Ministres et hackers
Un revirement de situation inattendu, alors que l’application de messagerie cryptée qui revendique un milliard d’utilisateurs mensuels dans le monde, est connue pour être très appréciée par les membres du gouvernement. Selon Politico, le chef de l’État apparaissait encore en ligne « récemment » au moment de la garde à vue de Pavel Durov, fin août.
Chefs de cabinet, responsables de la diplomatie, conseillers politiques, députés, ministres…. Tous ont largement favorisé Telegram pour leurs échanges d’informations depuis dix ans, profitant du système de cryptage le plus performant de toutes les plateformes. À tel point qu’il en était devenu le moyen de communication privilégié des criminels, trafiquants et hackers.

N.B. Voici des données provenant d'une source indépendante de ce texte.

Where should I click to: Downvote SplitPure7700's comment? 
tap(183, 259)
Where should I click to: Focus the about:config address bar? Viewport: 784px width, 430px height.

Car c’est bien là le problème : en se plaçant au-dessus des lois gouvernementales, l’application de Pavel Durov est devenu autant un outil majeur dans le relai d’informations confidentielles, que pour lutter contre les systèmes totalitaires ou en faveur du crime organisé. Des effets collatéraux qui suscitent la méfiance dans une trentaine de pays depuis 2015. Cette année-là, la Chine est le premier pays à bloquer l’application pour ses citoyens. L’Iran emboite le pas en 2018 comme la Russie, qui fait finalement machine arrière, découvrant là un canal idéal pour ses diplomates. En Europe, la Norvège est le seul pays à en interdire l’accès depuis mars 2023, considérant Telegram comme une menace pour la sécurité nationale.
Censure et amendes
En 2022, l’Allemagne a envisagé un temps de l’interdire après la découverte de 64 chaînes qui ne respectaient pas les lois allemandes. Une amende 5 millions d’euros et la suppression de millions de vidéos illégales ont finalement suffit. Plus récemment, l’Espagne, en mars 2024, a tenté de couper l’accès avant de se rétracter face au tollé dans l’opinion publique. Au Royaume-Uni, les manifestations de l’extrême droite cet été après que trois filles aient été poignardées ont été organisées via des chaînes sur Telegram. Le premier ministre Keir Starmer envisage de prendre des mesures fortes.
En France, un mandat de recherche émis par l’Office français de lutte contre les violences faites aux mineurs visait directement Pavel Durov. La juge d’instruction en charge de l’affaire, qui l’a depuis remis en liberté avec interdiction de quitter le territoire, lui reproche une absence de modération dans les contenus partagés sur son réseau – ce qui faisait justement le succès de Telegram – et un refus de collaborer avec les autorités pour lutter contre le terrorisme, le trafic de drogues ou le cyberharcèlement.
Libertariens
Pavel Durov est qualifié de libertarien par de nombreux observateurs, un courant politique prônant un libéralisme radical et une liberté d’expression poussée à son paroxysme, à l’instar d’Elon Musk. Ce dernier n’a pas tardé fin août à soutenir le fondateur de Telegram via son réseau social X, dont il a banni tous les modérateurs au moment de son rachat.
D’autres figures de la Tech ont également manifesté leur soutien à Pavel Durov, dont Chris Pavlovski qui déclaré que la France avait « menacé Rumble, et maintenant franchi une ligne rouge en arrêtant le PDG de Telegram, apparemment pour ne pas avoir censuré les discours ». Rumble, plateforme de vidéo en ligne non modérée dont il est le créateur, a en effet été interdite en France en 2022.
Edward Snowden
Outre ces figures de la tech classées à droite de l’échiquier politique, le lanceur d’alerte Edward Snowden – qui avait révélé des programmes de surveillance de masse aux États-Unis et au Royaume-Uni en 2013 – s’est lui aussi fendu d’un post sur X : « L’arrestation de Pavel Durov est une attaque contre la base des droits humains de communication. Je suis surpris et profondément attristé qu’Emmanuel Macron se soit abaissé au point de prendre des otages afin d’accéder à des communications privées. Cela rabaisse non seulement la France, mais aussi le monde entier. »
Depuis son arrestation, l’application Telegram a fait savoir qu’elle comptait supprimer des fonctionnalités très prisées des trafiquants de drogue dont la recherche d’utilisateurs à proximité. Pas sûr que cela suffise à la justice française.